--- BEGIN ---

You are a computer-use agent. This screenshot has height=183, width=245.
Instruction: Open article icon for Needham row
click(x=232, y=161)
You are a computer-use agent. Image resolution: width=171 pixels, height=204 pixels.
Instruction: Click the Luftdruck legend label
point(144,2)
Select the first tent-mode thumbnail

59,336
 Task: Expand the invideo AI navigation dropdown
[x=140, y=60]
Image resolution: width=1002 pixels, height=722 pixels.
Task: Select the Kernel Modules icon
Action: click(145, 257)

--- END ---
--- BEGIN ---

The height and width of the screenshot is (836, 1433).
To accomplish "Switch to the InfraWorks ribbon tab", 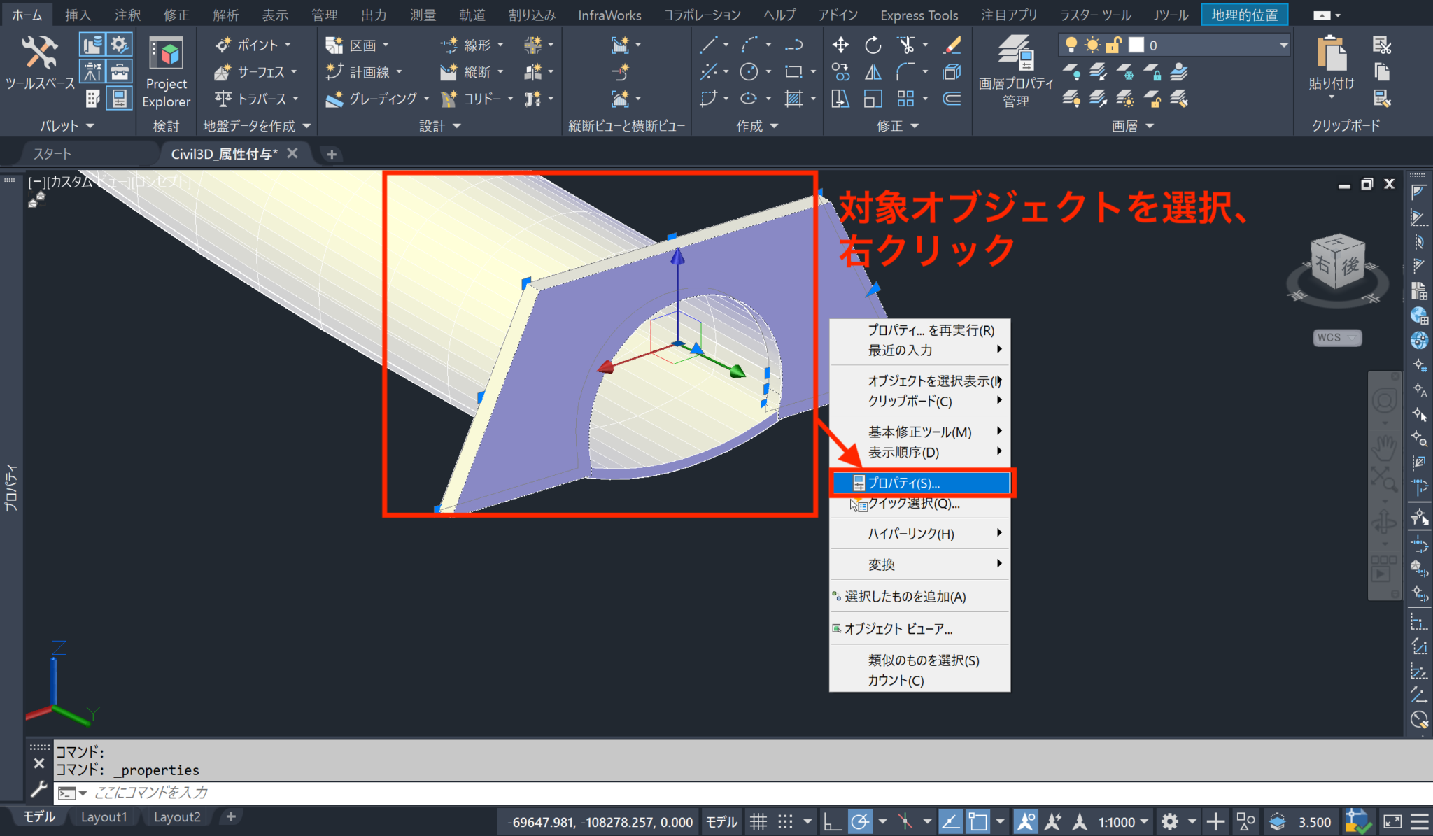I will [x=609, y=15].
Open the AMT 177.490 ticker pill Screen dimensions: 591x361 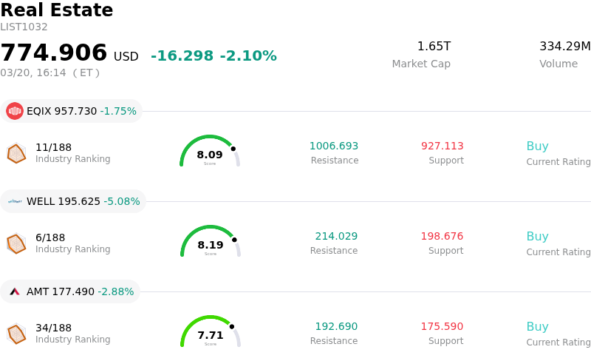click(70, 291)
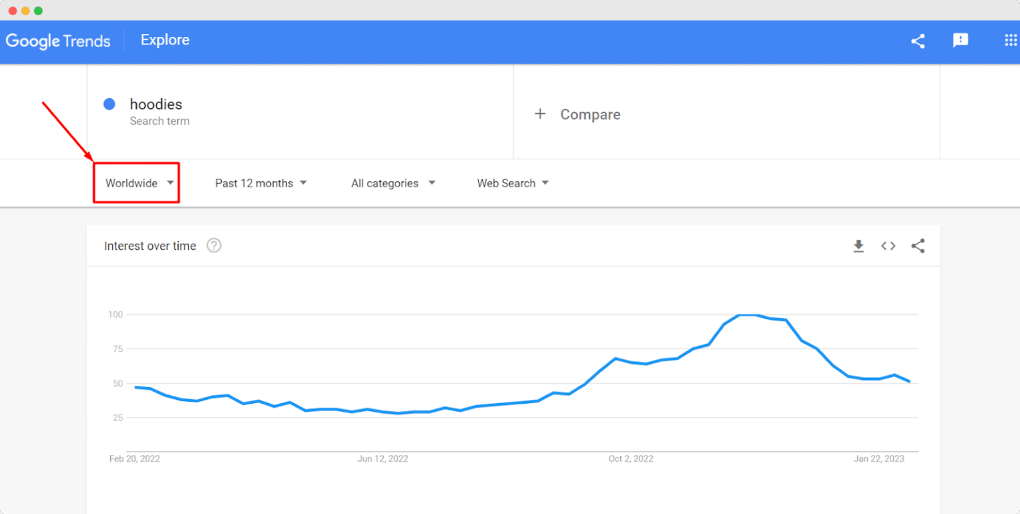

--- END ---
--- BEGIN ---

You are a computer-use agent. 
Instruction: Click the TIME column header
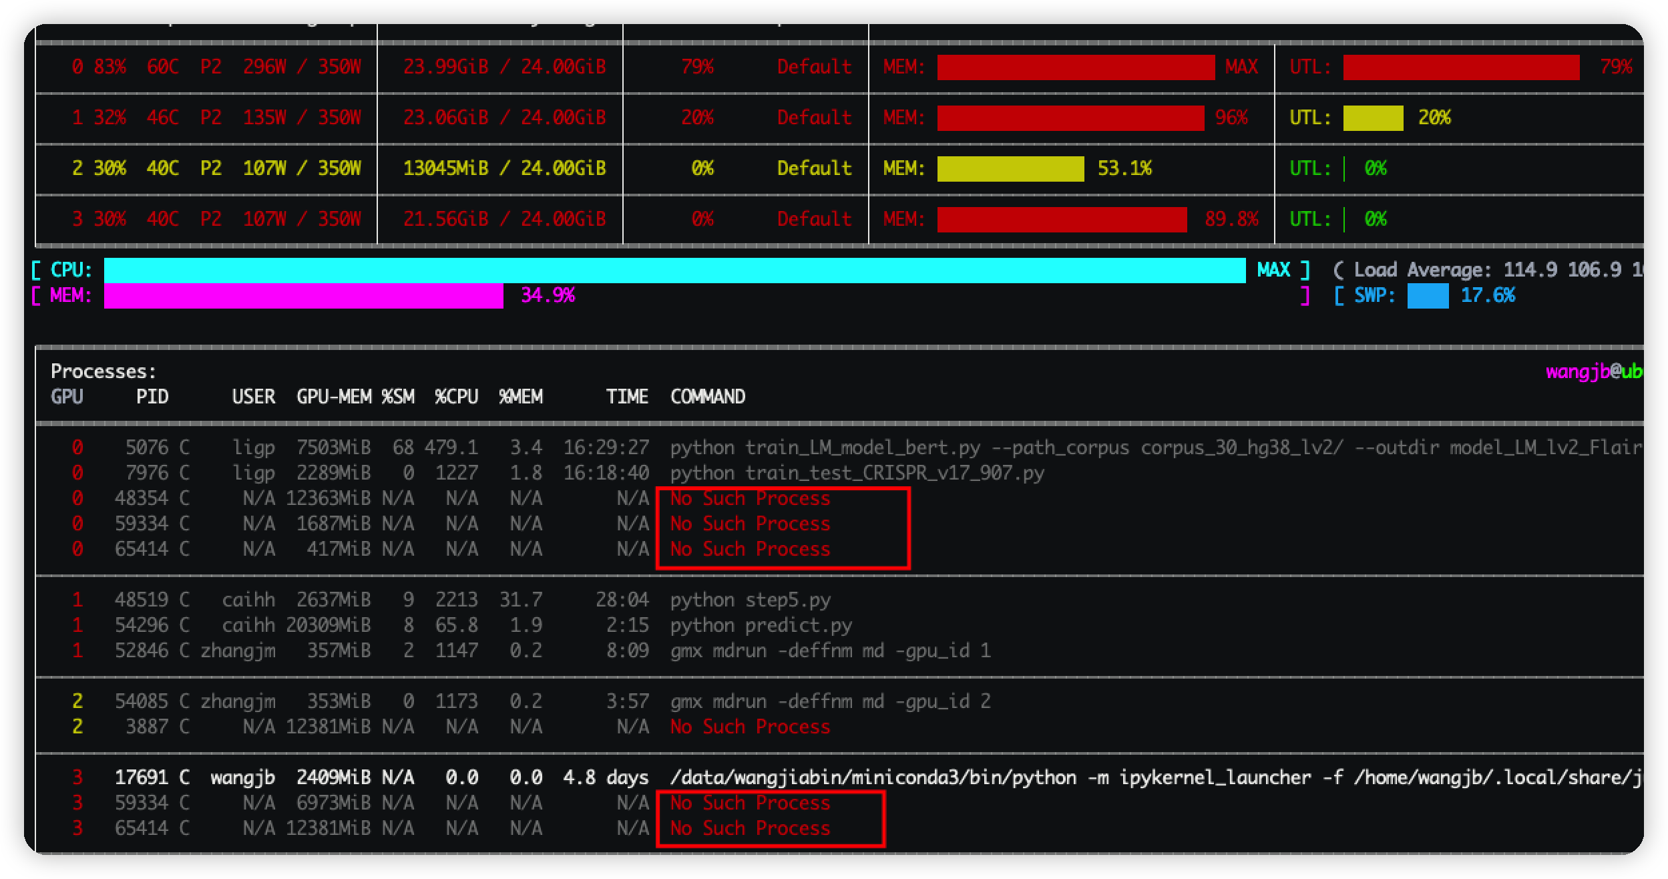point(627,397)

--- END ---

**TASK TO CARRY OUT**
Copy the records from the line containing "You are a computer-use agent. This" through the line containing "Action: click(145, 257)", replacing every "Instruction" with "Command" and changing nothing else.

**FULL RESPONSE**
You are a computer-use agent. This screenshot has height=183, width=245.
Command: Open article icon for Needham row
click(x=232, y=161)
You are a computer-use agent. Image resolution: width=171 pixels, height=204 pixels.
Command: Click the Luftdruck legend label
point(144,2)
Select the first tent-mode thumbnail

59,336
 Task: Expand the invideo AI navigation dropdown
[x=140, y=60]
Image resolution: width=1002 pixels, height=722 pixels.
Task: Select the Kernel Modules icon
Action: click(145, 257)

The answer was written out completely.